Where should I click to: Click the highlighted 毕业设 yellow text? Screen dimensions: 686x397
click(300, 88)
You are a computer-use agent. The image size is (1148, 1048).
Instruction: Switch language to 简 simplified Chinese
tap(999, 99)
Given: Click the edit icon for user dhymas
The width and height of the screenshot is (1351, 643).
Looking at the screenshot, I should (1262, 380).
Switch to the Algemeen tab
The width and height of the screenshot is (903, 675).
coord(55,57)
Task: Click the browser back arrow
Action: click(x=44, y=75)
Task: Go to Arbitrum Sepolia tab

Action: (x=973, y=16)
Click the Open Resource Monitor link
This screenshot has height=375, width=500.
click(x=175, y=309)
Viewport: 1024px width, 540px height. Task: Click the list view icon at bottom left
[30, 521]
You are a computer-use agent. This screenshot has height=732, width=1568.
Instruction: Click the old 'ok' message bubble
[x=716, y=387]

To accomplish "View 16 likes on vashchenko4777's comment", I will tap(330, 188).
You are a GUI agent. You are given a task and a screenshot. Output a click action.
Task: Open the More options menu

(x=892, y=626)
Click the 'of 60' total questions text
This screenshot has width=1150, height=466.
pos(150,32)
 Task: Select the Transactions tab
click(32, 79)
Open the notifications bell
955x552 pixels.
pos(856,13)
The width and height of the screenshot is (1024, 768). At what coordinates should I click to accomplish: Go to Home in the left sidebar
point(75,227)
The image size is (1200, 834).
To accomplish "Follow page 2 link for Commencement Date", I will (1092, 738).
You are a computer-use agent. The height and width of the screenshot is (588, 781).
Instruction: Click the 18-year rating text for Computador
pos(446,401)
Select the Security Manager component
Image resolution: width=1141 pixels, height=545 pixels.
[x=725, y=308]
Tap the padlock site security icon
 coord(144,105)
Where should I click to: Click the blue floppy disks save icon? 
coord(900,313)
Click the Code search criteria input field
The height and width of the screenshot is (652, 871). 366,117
_ _ _
• _Problem statement_:
Go through the material above and copy each line that holds the string "will".

• _Answer box_:
To accomplish "View 16 likes on vashchenko4777's comment", I will tap(330, 188).
To accomplish "Follow page 2 link for Commencement Date", I will (1092, 738).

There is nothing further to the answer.